If your optimal dose is no longer effective, don’t increase your dosage since this means your body is becoming tolerant, which can lead to addiction. Taking more will put you at risk of long-term side effects.

Tolerance breaks can help you avoid tolerance and addiction. The general consensus is to take a few days off every week and one week off every month.

Avoid Medications When Using Kratom

Kratom’s primary alkaloid, mitragynine, may inhibit CYP450, an enzyme that breaks down a range of drugs and dietary supplements [9]. Using kratom in conjunction with any drugs metabolized by CYP450 increases the risk of side effects.

These drugs include, but are not limited to:

  • Anti-epileptic drugs
  • Blood pressure medications
  • Blood thinners
  • Oral Contraceptive Pills (OCPs)
  • Statin medications
  • Theophylline

The effects of medications like anxiolytics (anti-anxiety medications or minor tranquilizers), muscle relaxants, and other sedatives can intensify when used in conjunction with kratom.

Final Thoughts: Avoiding Kratom’s Common Side Effects

Kratom has shown great promise as a natural analgesic, anti-anxiety drug, and energizing supplement. It’s possible to minimize many of its negative side effects by regulating the dosage and ensuring proper and careful consumption.

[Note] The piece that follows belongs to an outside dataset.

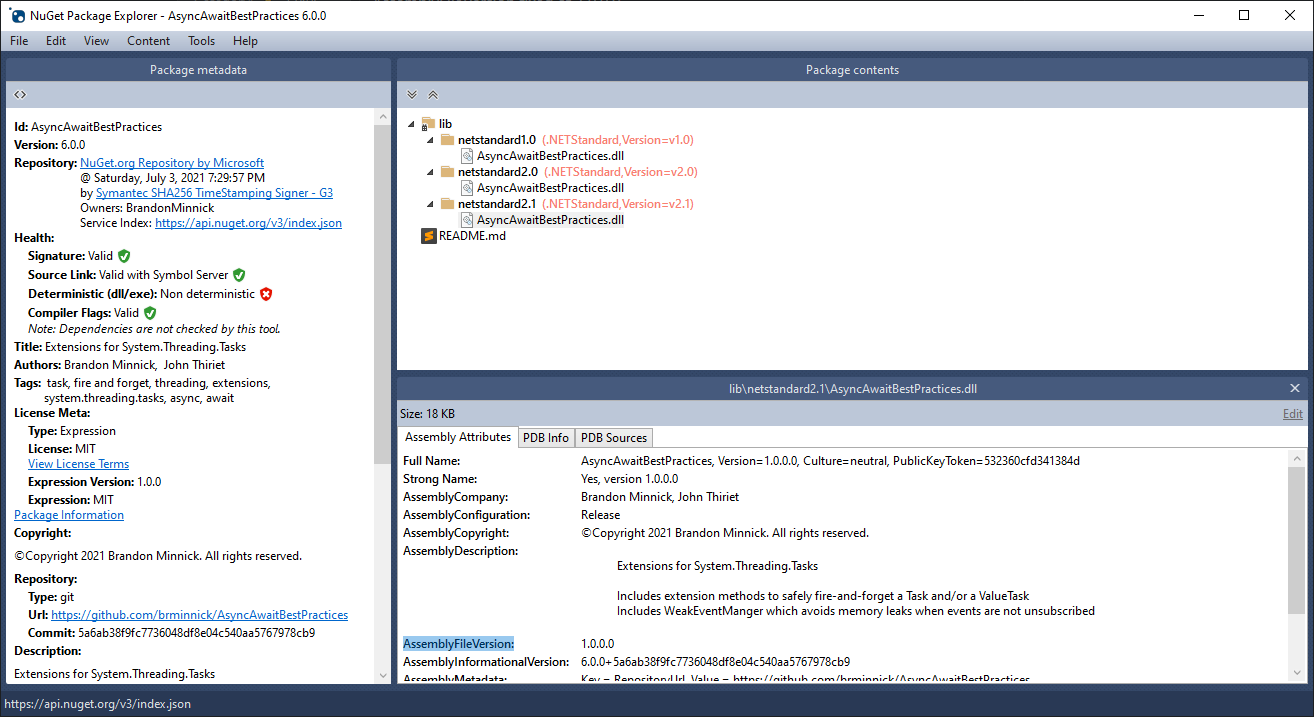1314x717 pixels.
Task: Click the Compiler Flags valid shield icon
Action: tap(150, 313)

We recommend that you start with the lowest dose possible and not take any more if you find yourself becoming tolerant of its effects. If you need help determining how much kratom is suitable for you, consult your doctor.


  1. Singh, V., Mulla, N., Wilson, J. L., Umansky, A., Lee, J., Stead, T., & Ganti, L. (2020). Intractable nausea and vomiting in naïve ingestion of kratom for analgesia. International Journal of Emergency Medicine, 13(1), 1-4.
  2. Murphy, D. B., Sutton, J. A., Prescott, L. F., & Murphy, M. B. (1997). Opioid-induced delay in gastric emptying: a peripheral mechanism in humans. The Journal of the American Society of Anesthesiologists, 87(4), 765-770.
  3. Singh, D., Narayanan, S., Müller, C. P., Vicknasingam, B., Yücel, M., Ho, E. T. W., … & Mansor, S. M. (2019). Long-term cognitive effects of Kratom (Mitragyna speciosa Korth.) use. Journal of psychoactive drugs, 51(1), 19-27.
  4. Müller, E., Hillemacher, T., & Müller, C. P. (2021). Kratom use for depression/anxiety self-management: challenges during the COVID-19 pandemic–A case report. Heliyon, 7(5), e07039.
  5. Cutlip, H. A., Bushman, E., Thottumari, L., Mogallapu, R., & Ang-Rabanes, M. (2021). A Case Report of Kratom-Induced Psychosis. Cureus, 13(6).
  6. Dorman, C., Wong, M., & Khan, A. (2015). Cholestatic hepatitis from prolonged kratom use: a case report. Hepatology, 61(3), 1086-1087.
  7. Veltri, C., & Grundmann, O. (2019). Current perspectives on the impact of Kratom use. Substance abuse and rehabilitation, 10, 23.
  8. Tompkins, D. A., & Campbell, C. M. (2011). Opioid-induced hyperalgesia: clinically relevant or extraneous research phenomenon?. Current pain and headache reports, 15(2), 129-136.
  9. Hanapi, N. A., Ismail, S., & Mansor, S. M. (2013). Inhibitory effect of mitragynine on human cytochrome P450 enzyme activities. Pharmacognosy Research, 5(4), 241.